Today’s public reconstruction announcement had been planned carefully. Human leadership wanted people seeing cooperation openly instead of hearing whispers about it afterward.

Symbolism.

Politics loved symbolism.

Cassian called it “trauma with paperwork.”

Also fair.

“You can still leave,” Lucien said quietly.

Seraphina looked up at him.

“And let you handle all the terrifying public appearances alone?”

“I’m objectively better at emotionally alarming people.”

True.

Still—

she shook her head.

“No more hiding.”

The sentence settled between them softly.

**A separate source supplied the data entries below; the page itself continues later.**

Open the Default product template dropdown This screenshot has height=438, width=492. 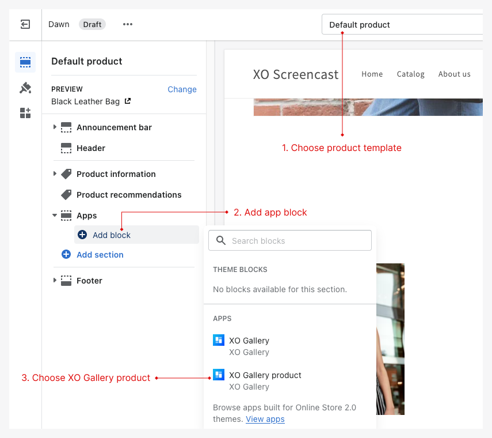click(403, 25)
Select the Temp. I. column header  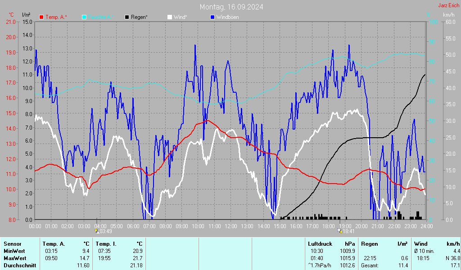(x=106, y=243)
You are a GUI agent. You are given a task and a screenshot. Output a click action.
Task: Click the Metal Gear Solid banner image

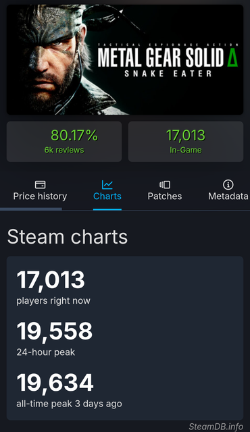pyautogui.click(x=125, y=59)
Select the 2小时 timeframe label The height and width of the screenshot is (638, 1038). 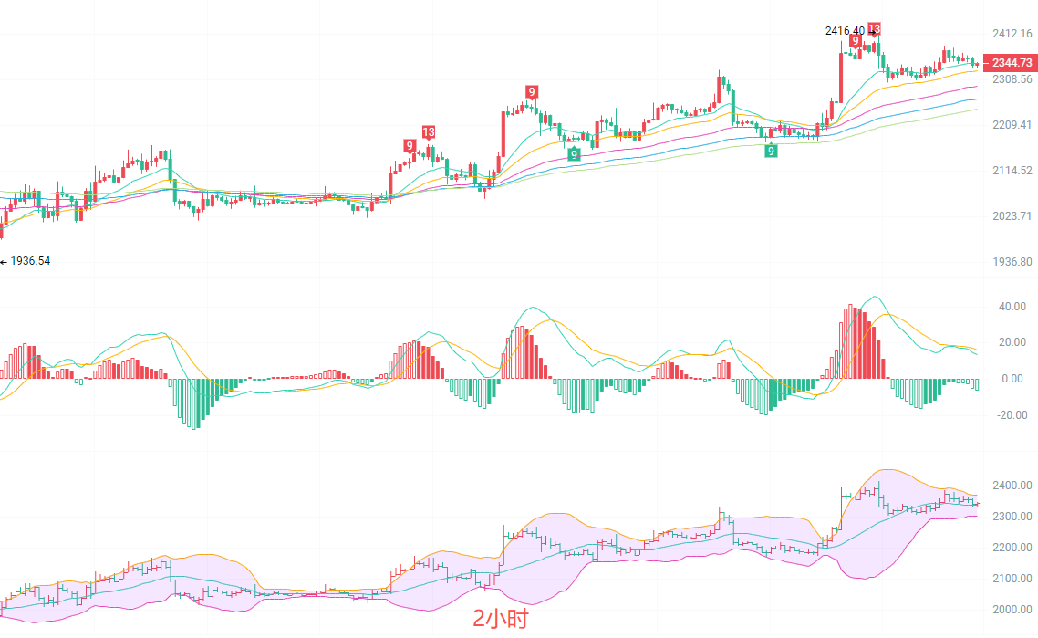coord(500,619)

Lucien stared at her for several seconds afterward.

Then finally offered his arm toward her with old-fashioned formality that somehow survived literal apocalypse.

“Shall we terrify society together?”

Seraphina laughed under her breath despite the nerves tearing through her chest.

God.

She loved him.

“Always.”

She took his arm.

The moment they stepped fully into the center square, the crowd quieted again.

Not hostile.

Not welcoming either.

Just uncertain.

Cameras lifted slowly.

Whispers spread.

Seraphina felt every heartbeat nearby instinctively now. Fear. Curiosity. Suspicion. Hope.

Human.

Immortal.

Alive.

She stood beside Lucien beneath the gray Prague sky and let people finally see what she had become.

Not monster.

Not martyr.

Not weapon.

Just a girl who survived the end of the world differently than expected.